E-1 ou E-2 : le comparatif en un coup d'œil
| Critère | E-1 | E-2 |
|---|---|---|
| Fondement | Commerce substantiel déjà établi avec les USA | Investissement dans une entreprise à développer |
| Type de profil | Entreprise déjà active à l'international | Entrepreneur qui investit et dirige |
| Nationalité requise | Pays à traité de commerce avec les USA | Pays à traité de commerce avec les USA |
Qu'est-ce que le visa E-1 ?
Le E-1 permet à un ressortissant — ou à une entreprise qu'il contrôle majoritairement — originaire d'un pays lié aux États-Unis par un traité de commerce (c'est le cas de la France) de venir développer et diriger l'activité commerciale de son entreprise sur le sol américain. Il vise des échanges de biens, de services ou de technologie déjà en place entre les deux pays, et non un projet encore à construire. Pour la France, ce fondement remonte à la Convention d'établissement franco-américaine du 25 novembre 1959, entrée en vigueur en 1960.

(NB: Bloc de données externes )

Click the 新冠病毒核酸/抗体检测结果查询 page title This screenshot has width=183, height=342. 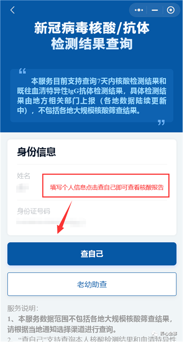coord(92,36)
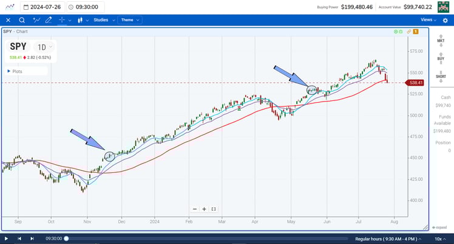The image size is (454, 244).
Task: Click the playback timeline slider handle
Action: coord(66,239)
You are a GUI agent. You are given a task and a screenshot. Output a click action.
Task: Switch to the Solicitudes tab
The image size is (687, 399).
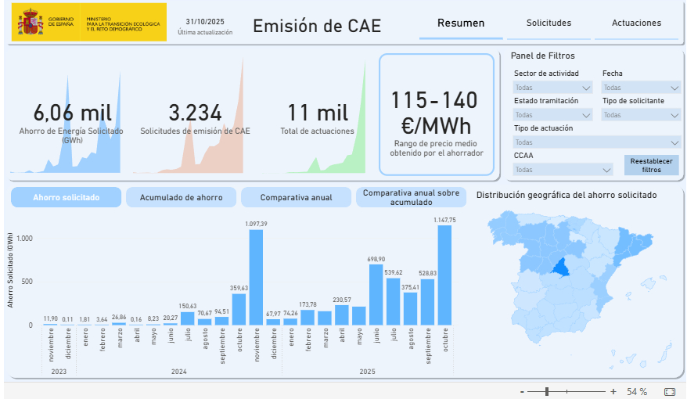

E-1 ou E-2 : quelle différence ?
Le E-1 et le E-2 reposent tous deux sur un traité de commerce entre les États-Unis et le pays d'origine du demandeur, ce qui les rend souvent confondus. Leur logique diffère pourtant nettement : le E-1 valorise un commerce international déjà établi, quand le E-2 valorise un investissement dans une entreprise américaine à créer ou développer.
Qui peut prétendre au E-1 ?
Le E-1 s'adresse en priorité à des entreprises déjà actives à l'international, avec un flux d'échanges réel et régulier vers ou depuis les États-Unis — marchandises, services, transport, assurance ou technologie. La part du commerce réalisée avec les États-Unis par rapport au commerce total de l'entreprise doit être substantielle ; le seuil exact et la méthode d'appréciation sont à confirmer avec l'avocat, ces critères pouvant évoluer et s'apprécier au cas par cas.
Comment se déroule une demande de E-1 ?
La démarche suppose de réunir la preuve du traité de commerce applicable, la nationalité du demandeur ou de l'entreprise, et la réalité du commerce substantiel avec les États-Unis (contrats, factures, données d'échanges). L'avocat évalue la solidité du dossier avant tout dépôt.